# Natural Language Processing Project
## NLP Course @ Politecnico di Milano 2022/2023 - Prof. Mark Carman
### Topic 4: Autextification

### Group: Residual Sum of Students
- Raul Singh
- Davide Rigamonti
- Francesco Tosini
- Enrico Zuccolotto

## Introduction

The dataset consists of *short text passages* that have either been written by a *human* or have been generated automatically by a *language model*, more information can be found on the [official site](https://sites.google.com/view/autextification).

The original task will take place as part of [IberLEF 2023](http://sepln2023.sepln.org/en/iberlef-en/), the 5th Workshop on Iberian Languages Evaluation Forum at the SEPLN 2023 Conference, which will be held in Jaén, Spain on the 26th of September, 2023.

Given the scope of the original challenge we can observe that the dataset contains two separate set of samples, one in **English** and the other in **Spanish**; our main focus will be on the **English** dataset.

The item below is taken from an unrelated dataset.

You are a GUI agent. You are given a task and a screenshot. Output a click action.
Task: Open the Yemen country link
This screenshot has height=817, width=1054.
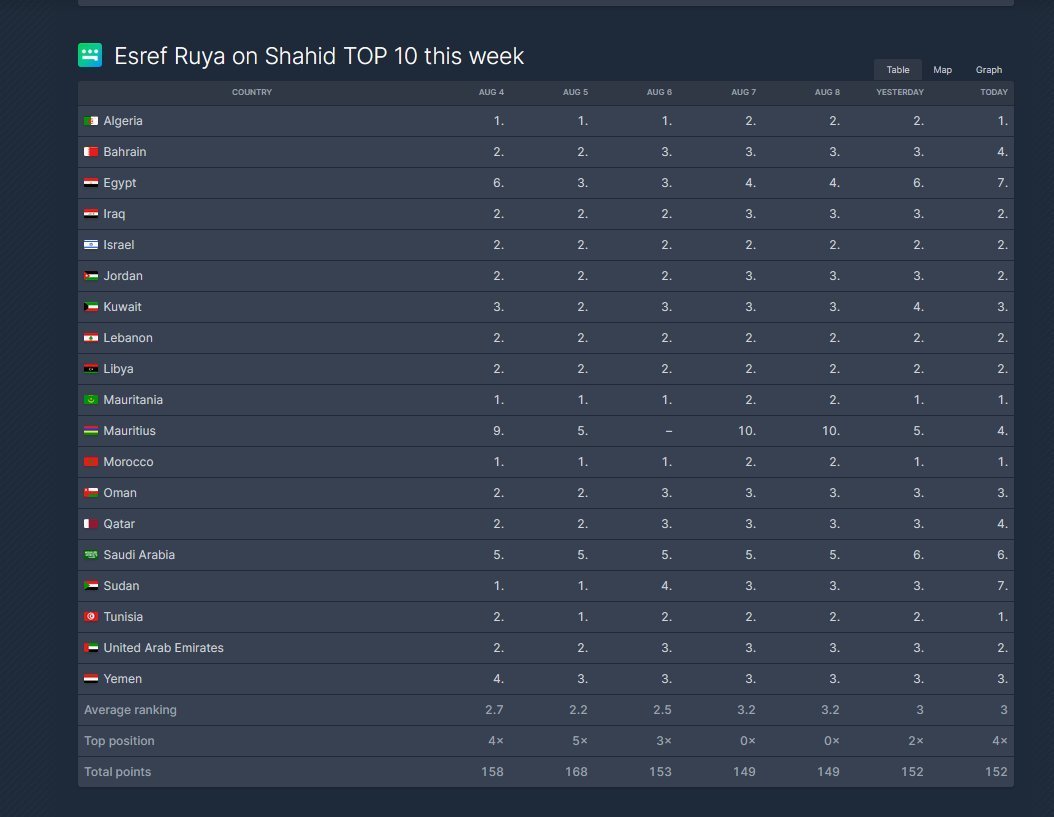click(122, 679)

We will treat the two tasks **separately** as the two respective goals are different; although some similarities can be traced between the two, most of the considered approaches will be symmetrical and net homogeneous results.

Each task will be presented with a brief **data exploration** section, then we will proceed to utilize models and approaches that we have seen in the course (with the introduction of some novelties) starting from the most basic techniques based on the **Bag of Words representation** to then transition towards approaches that utilize **Word Embeddings** to then reach the *state-of-the-art* **Transformer** models.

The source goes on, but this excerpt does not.